## [Given entries]
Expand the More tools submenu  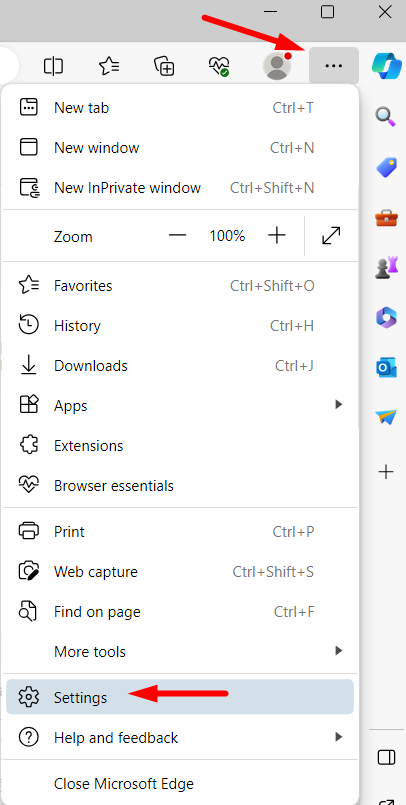(x=180, y=651)
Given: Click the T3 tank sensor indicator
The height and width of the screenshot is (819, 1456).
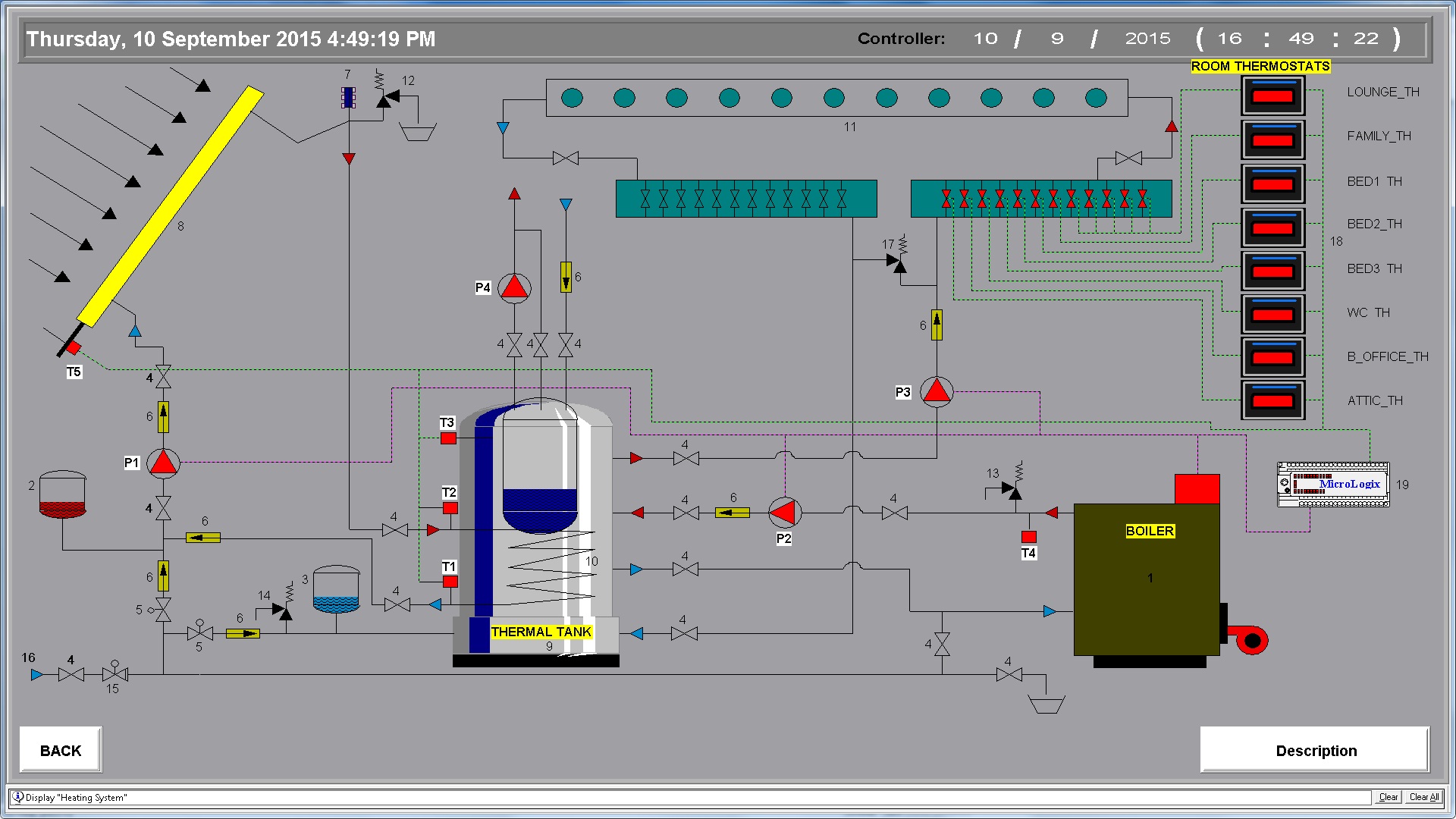Looking at the screenshot, I should coord(448,438).
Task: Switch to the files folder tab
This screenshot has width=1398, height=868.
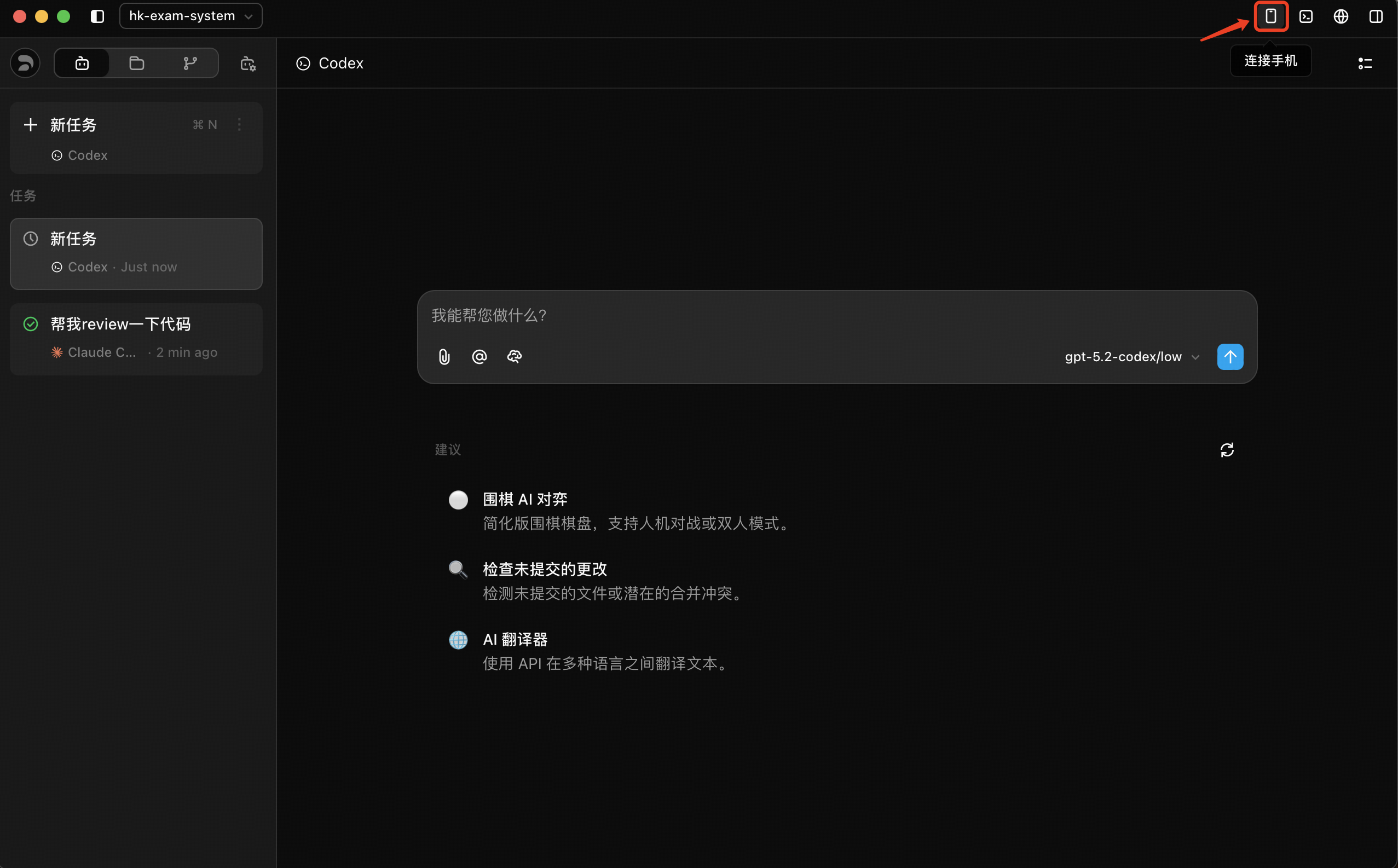Action: [x=136, y=63]
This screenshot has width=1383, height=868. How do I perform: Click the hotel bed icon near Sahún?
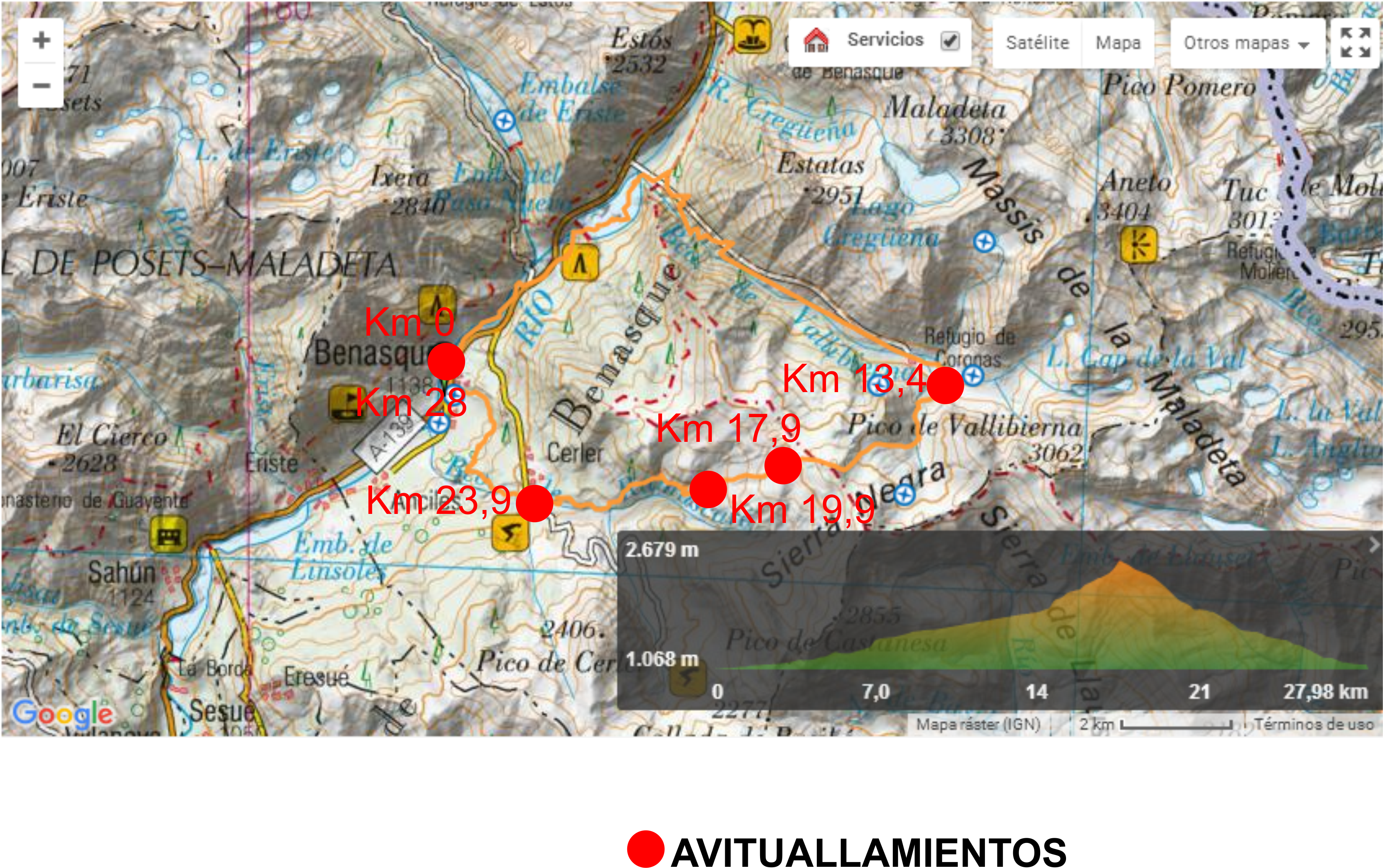point(168,534)
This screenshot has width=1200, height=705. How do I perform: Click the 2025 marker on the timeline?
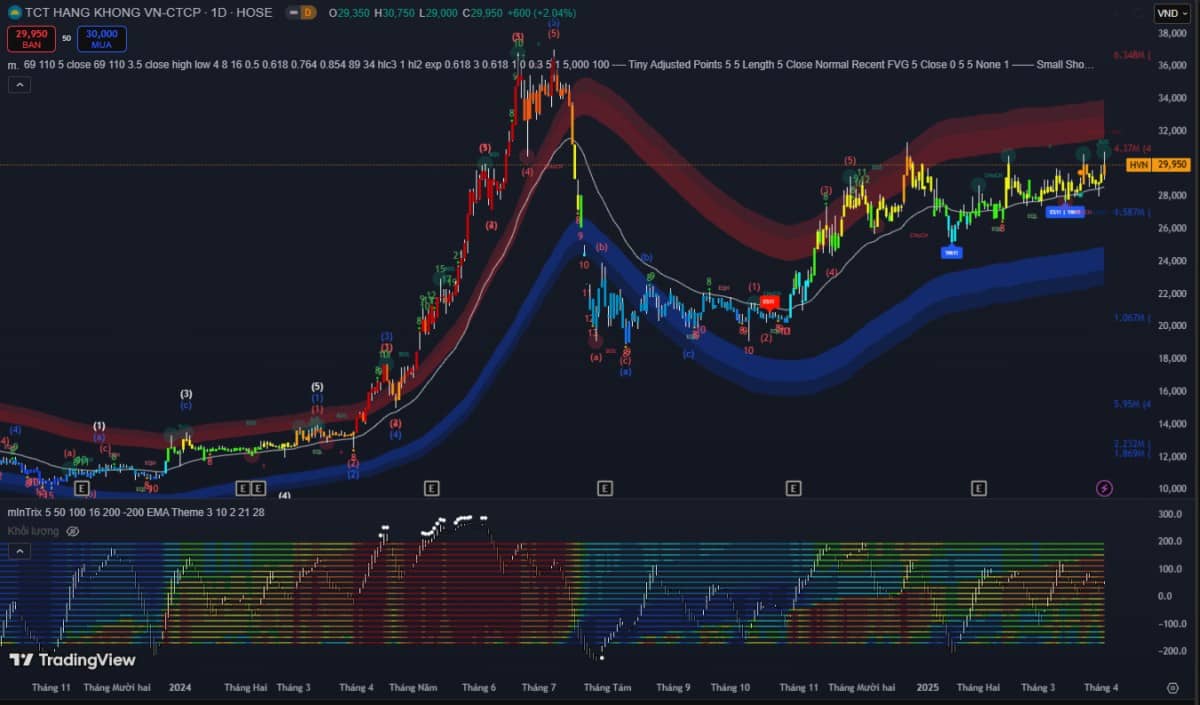point(926,688)
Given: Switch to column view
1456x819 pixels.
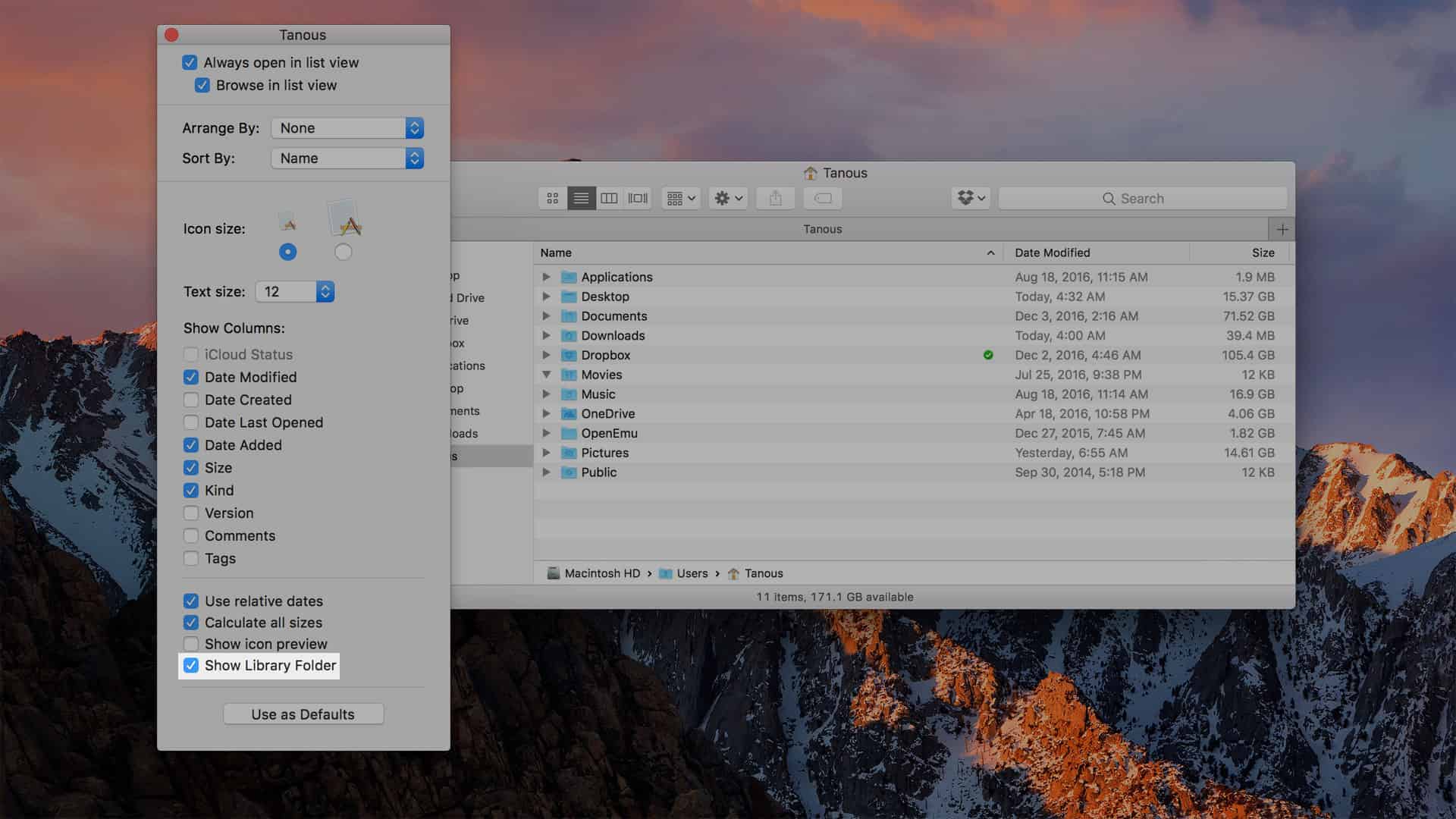Looking at the screenshot, I should coord(608,198).

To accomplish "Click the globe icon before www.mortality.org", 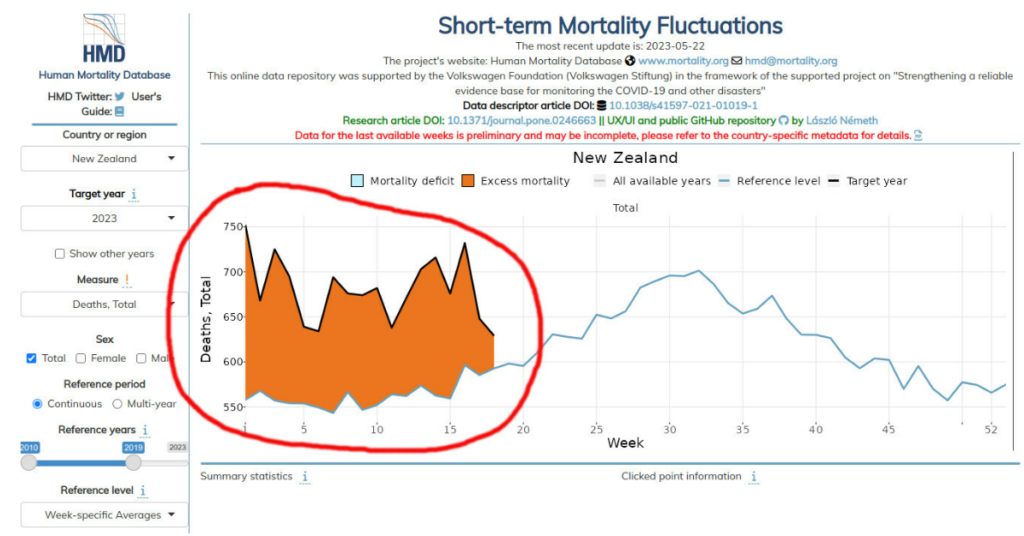I will pyautogui.click(x=630, y=61).
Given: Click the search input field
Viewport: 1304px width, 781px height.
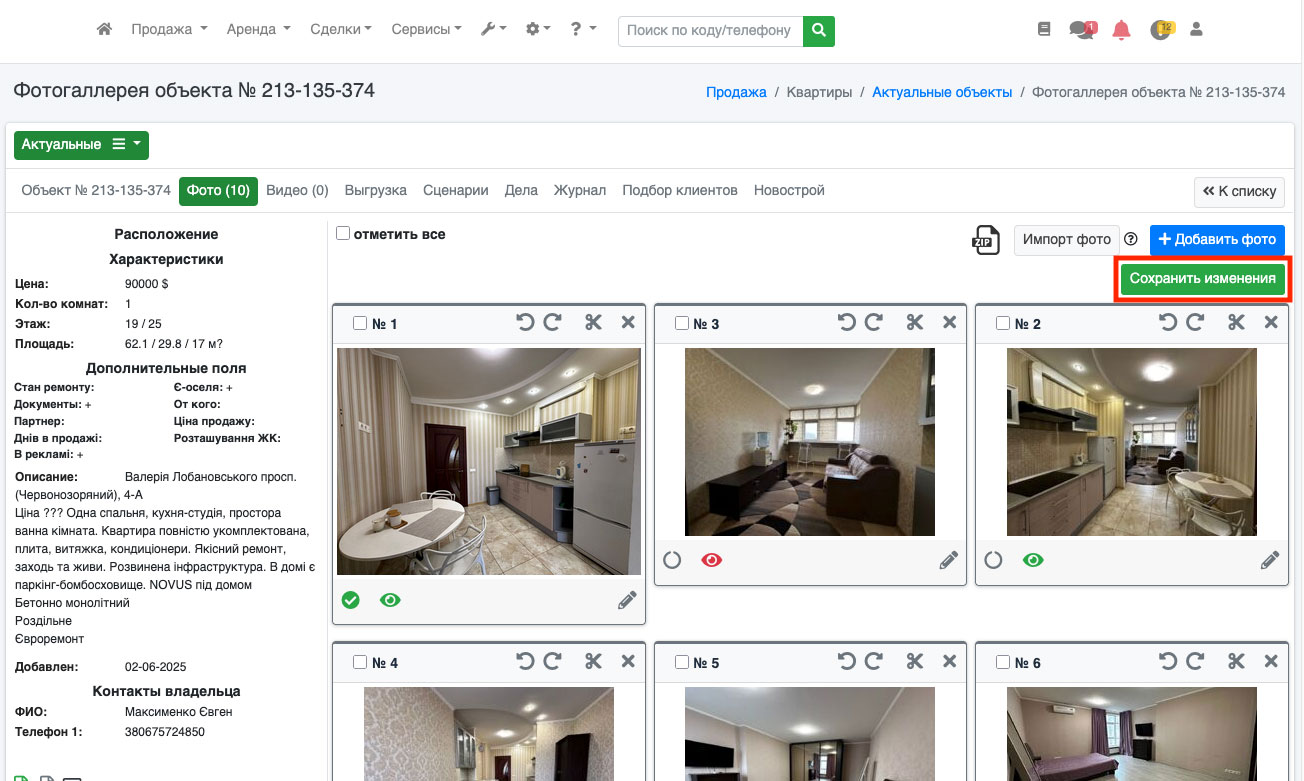Looking at the screenshot, I should tap(711, 31).
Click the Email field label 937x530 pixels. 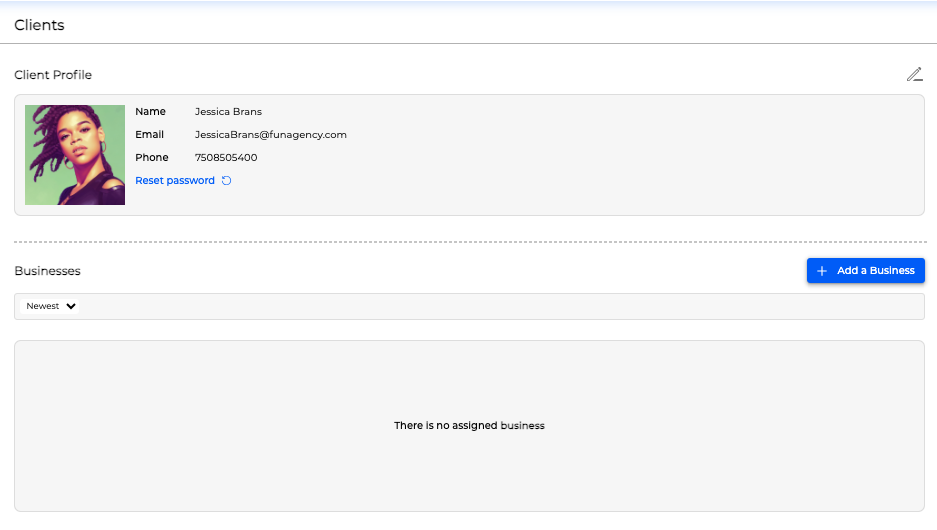click(x=150, y=135)
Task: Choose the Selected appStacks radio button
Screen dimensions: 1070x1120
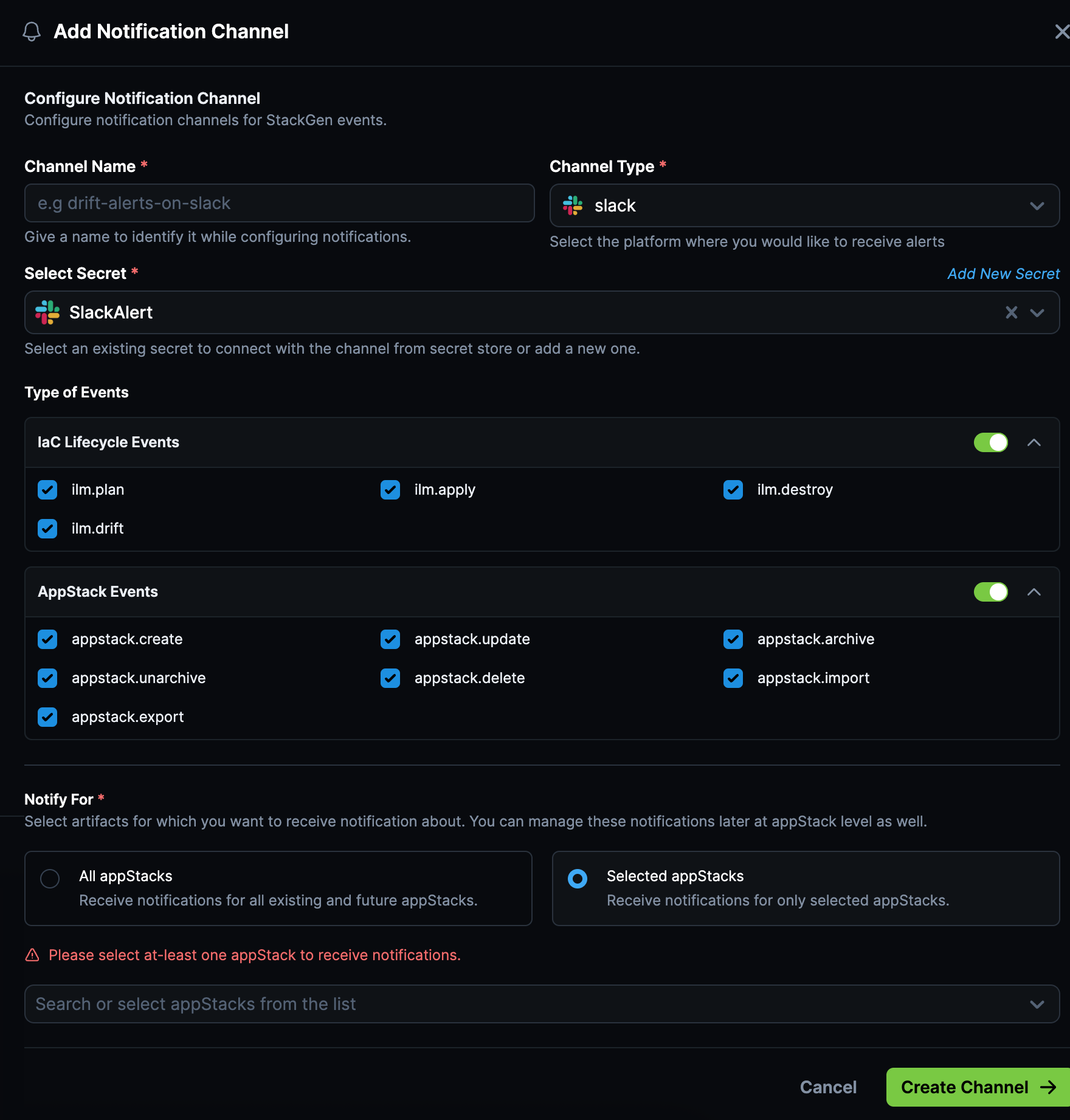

## [Problem requirements]
Could you return the lines from the one containing "Given: Click the T3 tank sensor indicator" through the one containing "Looking at the screenshot, I should coord(608,198).", inclusive, reproducing them exactly and omitting the pictures?

## [Solution]
Given: Click the T3 tank sensor indicator
The height and width of the screenshot is (819, 1456).
Looking at the screenshot, I should coord(448,438).
Task: Switch to the files folder tab
This screenshot has width=1398, height=868.
Action: [x=136, y=63]
This screenshot has width=1383, height=868. How do I perform: Click the hotel bed icon near Sahún?
point(168,534)
This screenshot has width=1200, height=705. How do I perform: Click the 2025 marker on the timeline?
point(926,688)
Given: Switch to column view
1456x819 pixels.
Looking at the screenshot, I should coord(608,198).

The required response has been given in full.